## begin
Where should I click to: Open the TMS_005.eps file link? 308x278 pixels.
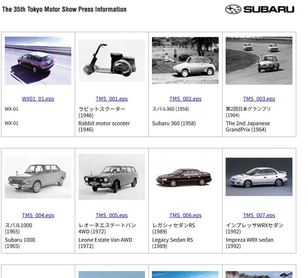point(111,215)
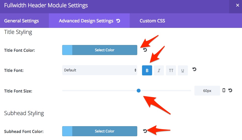The width and height of the screenshot is (242, 140).
Task: Toggle italic style for title font
Action: click(159, 70)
## end
* EXERCISE BRIEF: Render the listing above as a numbered list, omitting any blank lines and leaving out the pictures.

* SOLUTION:
1. Where should I click to: Open the TMS_005.eps file link? 308x278 pixels.
2. point(111,215)
3. The width and height of the screenshot is (242, 140).
4. Task: Toggle italic style for title font
5. Action: click(159, 70)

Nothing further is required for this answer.